Franklin Templeton has joined the rush of companies offering an ETF to target the metaverse. The fund has been listed in Europe on various exchanges, including London, and follows the Solactive Global Metaverse Innovation Index. Surprisingly, China A-shares are not available for inclusion in this particular fund. Spy would have thought that the region’s incredible innovation would appeal to investors. Franklin Templeton has priced the new fund very keenly: it is only charging 0.30%. The manager suggested: “there appear to be tremendous real-world business opportunities for investment in this space considering that by 2030 the e-commerce market could grow to between $2.0–$2.6 trillion.” Big numbers indeed, reckons Spy.
Bitcoin and other digital assets may have had a torrid few months but Spy keeps on hearing about large institutions investing one way or another in the crypto universe. Winton, the hedge fund group, recently posted a job advert that seeks an analyst to support development of its crypto systematic trading strategies. The role is London-based. Meanwhile, here in Asia, multi-family office Whampoa Group has set up a special unit, Whampoa Digital, which is apparently creating four funds to target different parts of the crypto opportunity set. Schroders, Abrdn, Fidelity, BlackRock and many others have all been investing in the space of late.
“It’s tough to make predictions, especially about the future” is a quote often attributed to baseball-playing philosopher, Yogi Berra. Or, if you prefer films “… never make predictions – especially about the future”, said movie mogul, Samuel Goldwyn. That advice is clearly not being heeded by Cathie Wood at ARK. On Wednesday this week, the firm announced that current director of research, Brett Winton, is to be promoted to the newly-created role of Chief Futurist. Spy wonders if he saw it coming? More importantly, will he be able to do more than look through the glass, darkly?
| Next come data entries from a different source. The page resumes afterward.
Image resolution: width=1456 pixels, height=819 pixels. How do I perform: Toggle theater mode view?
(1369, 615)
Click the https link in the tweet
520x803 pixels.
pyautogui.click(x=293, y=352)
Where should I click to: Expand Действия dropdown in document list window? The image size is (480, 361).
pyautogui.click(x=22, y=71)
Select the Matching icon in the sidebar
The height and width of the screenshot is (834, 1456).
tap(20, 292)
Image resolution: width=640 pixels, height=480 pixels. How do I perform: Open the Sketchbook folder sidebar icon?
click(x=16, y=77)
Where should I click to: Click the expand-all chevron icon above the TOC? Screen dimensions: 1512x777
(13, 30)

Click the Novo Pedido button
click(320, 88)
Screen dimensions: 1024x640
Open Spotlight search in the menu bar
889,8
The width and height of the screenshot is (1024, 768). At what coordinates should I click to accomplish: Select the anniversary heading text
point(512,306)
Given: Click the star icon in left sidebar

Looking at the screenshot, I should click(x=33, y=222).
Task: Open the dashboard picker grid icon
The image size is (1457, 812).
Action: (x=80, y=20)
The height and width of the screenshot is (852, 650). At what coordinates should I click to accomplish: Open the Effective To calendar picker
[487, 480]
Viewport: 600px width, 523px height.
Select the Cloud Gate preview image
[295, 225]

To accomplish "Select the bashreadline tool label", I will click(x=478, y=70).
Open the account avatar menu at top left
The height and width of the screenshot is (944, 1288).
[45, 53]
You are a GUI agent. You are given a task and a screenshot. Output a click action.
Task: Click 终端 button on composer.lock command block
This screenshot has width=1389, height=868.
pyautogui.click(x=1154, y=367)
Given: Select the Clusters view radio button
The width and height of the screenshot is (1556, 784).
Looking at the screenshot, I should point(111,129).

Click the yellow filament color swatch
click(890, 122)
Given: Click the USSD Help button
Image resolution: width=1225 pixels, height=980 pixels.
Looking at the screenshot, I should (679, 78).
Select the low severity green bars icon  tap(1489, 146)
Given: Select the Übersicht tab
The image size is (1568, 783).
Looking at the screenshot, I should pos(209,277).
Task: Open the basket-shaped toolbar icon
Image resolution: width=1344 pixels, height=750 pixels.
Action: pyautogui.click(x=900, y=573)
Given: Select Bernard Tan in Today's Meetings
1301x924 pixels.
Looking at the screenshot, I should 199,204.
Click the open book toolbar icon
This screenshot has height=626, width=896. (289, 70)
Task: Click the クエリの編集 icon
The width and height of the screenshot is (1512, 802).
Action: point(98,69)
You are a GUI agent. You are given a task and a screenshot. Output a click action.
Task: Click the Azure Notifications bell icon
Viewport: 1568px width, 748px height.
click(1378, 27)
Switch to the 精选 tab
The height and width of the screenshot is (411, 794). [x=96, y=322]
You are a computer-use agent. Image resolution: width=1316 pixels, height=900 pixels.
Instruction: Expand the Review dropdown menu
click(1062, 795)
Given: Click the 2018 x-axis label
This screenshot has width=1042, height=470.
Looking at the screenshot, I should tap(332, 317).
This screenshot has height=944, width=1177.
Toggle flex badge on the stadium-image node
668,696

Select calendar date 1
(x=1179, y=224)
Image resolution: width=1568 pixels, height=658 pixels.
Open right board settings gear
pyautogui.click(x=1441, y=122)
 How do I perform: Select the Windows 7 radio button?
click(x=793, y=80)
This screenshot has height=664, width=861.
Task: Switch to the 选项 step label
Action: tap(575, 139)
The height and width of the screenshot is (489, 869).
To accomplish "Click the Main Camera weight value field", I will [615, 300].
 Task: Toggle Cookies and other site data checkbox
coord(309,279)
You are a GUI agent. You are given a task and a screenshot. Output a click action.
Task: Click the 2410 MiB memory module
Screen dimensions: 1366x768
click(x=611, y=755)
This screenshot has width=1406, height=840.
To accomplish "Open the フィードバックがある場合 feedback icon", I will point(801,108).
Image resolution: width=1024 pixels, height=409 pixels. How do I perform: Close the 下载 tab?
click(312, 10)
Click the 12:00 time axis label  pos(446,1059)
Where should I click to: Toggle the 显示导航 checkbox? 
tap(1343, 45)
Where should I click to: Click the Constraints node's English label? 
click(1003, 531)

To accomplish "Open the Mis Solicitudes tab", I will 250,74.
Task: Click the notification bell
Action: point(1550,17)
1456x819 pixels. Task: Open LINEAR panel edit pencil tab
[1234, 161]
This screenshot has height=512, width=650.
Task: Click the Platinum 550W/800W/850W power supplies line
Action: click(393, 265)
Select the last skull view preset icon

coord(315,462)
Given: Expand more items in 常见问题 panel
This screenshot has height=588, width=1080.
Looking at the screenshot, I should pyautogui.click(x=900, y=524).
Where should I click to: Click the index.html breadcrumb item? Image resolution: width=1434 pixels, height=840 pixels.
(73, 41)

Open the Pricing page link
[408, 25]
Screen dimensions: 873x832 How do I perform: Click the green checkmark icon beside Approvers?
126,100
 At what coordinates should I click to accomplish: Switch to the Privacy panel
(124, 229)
One person who did not see the future clearly was ECB president Christine Lagarde. She admitted yesterday that the eurozone central bank had got its inflation forecasts wildly wrong and is now playing catch up. Boosting rates by 0.75% she has set European interest rates on a more aggressive trajectory. She still “does not expect a European recession”. With her track record, Spy will take that view with a pinch of salt. The wind was rather taken out of Lagarde’s sails by Fed Chairman, Jay Powell, who continued his hawkish comments and markets seem to predict another 0.75% raise from the Fed, too. The pain is now spreading rapidly. Mortgage rates in the US jumped to 5.9%, the highest level since 2008. Those multi-million dollar jumbo’ mortgages spell trouble ahead.
The single best bit of debt marketing in history must have been the rebranding of junk bonds to high yield. Spy suspects that the word junk is about to re-enter our common vernacular as defaults rise with rates. Spy humbly suggests a new term may be even more useful: zombie bonds. The number of companies that have been kept afloat by issuing near-zero interest debt is as scary as any horror apocalypse movie.
The numbers simply get bigger and bigger. First Spy heard 30 million, then 50 million and this week read a figure of 68 million. These are supposedly the number of apartments and houses in China that are sitting empty. Even if the figure is at the low end, the problem is absolutely catastrophic. Property funds, REITs and personal investors are facing an oversupply nightmare. Spy understands that local authorities are now blowing up buildings to reduce supply. Ireland did this after their last property crash and now, ironically, is sitting with a major housing shortage 12 years on. Sometimes, you can’t win!